• ФРАГМЕНТ ДОКУМЕНТА
====

М. Ш.: …Вы в первый раз в каком году приехали в Париж?
И. Ч.: В сорок шестом.
М. Ш.: В первый раз? А до войны ни разу не были в Париже?
И. Ч.: Хотел, но денег не было. Такая простая вещь, money, о которой Наполеон говорил, что [есть] три вещи, которые необходимы.
М. Ш.: Интересно знать, до первого приезда в Париж как вам представлялась тамошняя культура? Там все-таки жили и Бунин, и Куприн до тридцать седьмого года, и Шмелев… киты… и Алданов. И поэты. Вам казалось, что там центр русской культуры или в России?
И. Ч.: Ну я бы так не формулировал [Чиннов почувствовал некоторую искусственность, сконструированность моего вопроса]. Все-таки в России, конечно, еще оставались культурные люди, помимо названных вами [имеет в виду парижских русских писателей], тем более что Куприн и Шмелев к по-настоящему культурным людям относиться не могли.
М. Ш.: Ну, Куприн все-таки очень хороший прозаик…
И. Ч.: О, это да. И Шмелев, у него “Солнце мертвых” замечательно написано, и еще многое другое. Я говорю о культуре интеллектуальной. Написать хороший рассказ может любой дурак, ежели он талантлив, ежели у него есть дар писательский…
М. Ш.: Но таких мало, Игорь Владимирович.
И. Ч.: Да, но к уму это ни малейшего отношения не имеет. Бунин был, конечно, очень умный человек [Чиннов тут немного запутался; он имел в виду “талантливый”], но малокультурный, малокультурный. Очень мало читал, и его встреча с Андрэ Жидом… просто сплоховал он. Он плохо говорил по-французски, это проживши десять лет во Франции. Но это еще бы ничего. Но то, что он говорил… Но вот что важно. Важно то, что культура в русском обществе была расслоена весьма неравномерно. Были очень культурные люди: Бердяев, Шестов, Франк, Булгаков, целый ряд еще… Новгородцев. А кстати, Аверинцев и Лихачев — совершенно замечательные люди. Но вместе с тем средний интеллигент это не столь уже культурное явление, не столь уже. Надо сказать, что здесь [в Америке] конечно полная невинность относительно таких вещей, как культура. Но ничего нельзя поделать.

====

• ИСХОДНЫЕ ДАННЫЕ

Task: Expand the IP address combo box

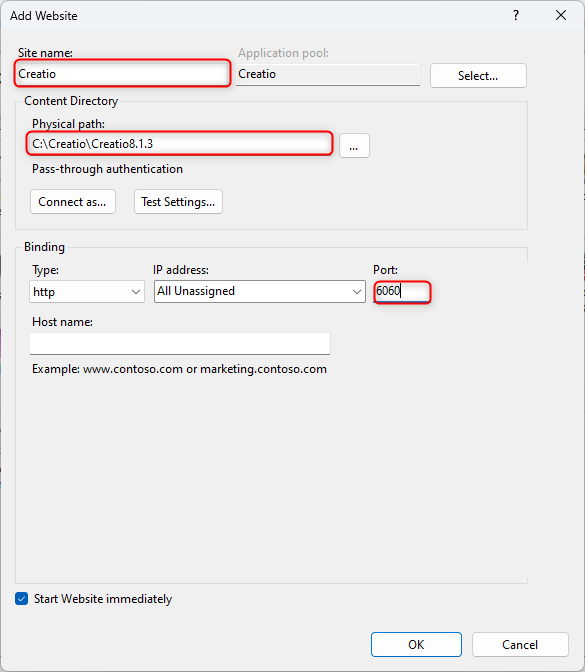Action: point(260,291)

====

• УСЛОВИЕ ЗАДАНИЯ
Верните полностью приведенный выше отрывок беседы о Париже и русской культуре, не меняя в нем ни единого знака.

• ПРАВИЛЬНЫЙ ОТВЕТ
М. Ш.: …Вы в первый раз в каком году приехали в Париж?
И. Ч.: В сорок шестом.
М. Ш.: В первый раз? А до войны ни разу не были в Париже?
И. Ч.: Хотел, но денег не было. Такая простая вещь, money, о которой Наполеон говорил, что [есть] три вещи, которые необходимы.
М. Ш.: Интересно знать, до первого приезда в Париж как вам представлялась тамошняя культура? Там все-таки жили и Бунин, и Куприн до тридцать седьмого года, и Шмелев… киты… и Алданов. И поэты. Вам казалось, что там центр русской культуры или в России?
И. Ч.: Ну я бы так не формулировал [Чиннов почувствовал некоторую искусственность, сконструированность моего вопроса]. Все-таки в России, конечно, еще оставались культурные люди, помимо названных вами [имеет в виду парижских русских писателей], тем более что Куприн и Шмелев к по-настоящему культурным людям относиться не могли.
М. Ш.: Ну, Куприн все-таки очень хороший прозаик…
И. Ч.: О, это да. И Шмелев, у него “Солнце мертвых” замечательно написано, и еще многое другое. Я говорю о культуре интеллектуальной. Написать хороший рассказ может любой дурак, ежели он талантлив, ежели у него есть дар писательский…
М. Ш.: Но таких мало, Игорь Владимирович.
И. Ч.: Да, но к уму это ни малейшего отношения не имеет. Бунин был, конечно, очень умный человек [Чиннов тут немного запутался; он имел в виду “талантливый”], но малокультурный, малокультурный. Очень мало читал, и его встреча с Андрэ Жидом… просто сплоховал он. Он плохо говорил по-французски, это проживши десять лет во Франции. Но это еще бы ничего. Но то, что он говорил… Но вот что важно. Важно то, что культура в русском обществе была расслоена весьма неравномерно. Были очень культурные люди: Бердяев, Шестов, Франк, Булгаков, целый ряд еще… Новгородцев. А кстати, Аверинцев и Лихачев — совершенно замечательные люди. Но вместе с тем средний интеллигент это не столь уже культурное явление, не столь уже. Надо сказать, что здесь [в Америке] конечно полная невинность относительно таких вещей, как культура. Но ничего нельзя поделать.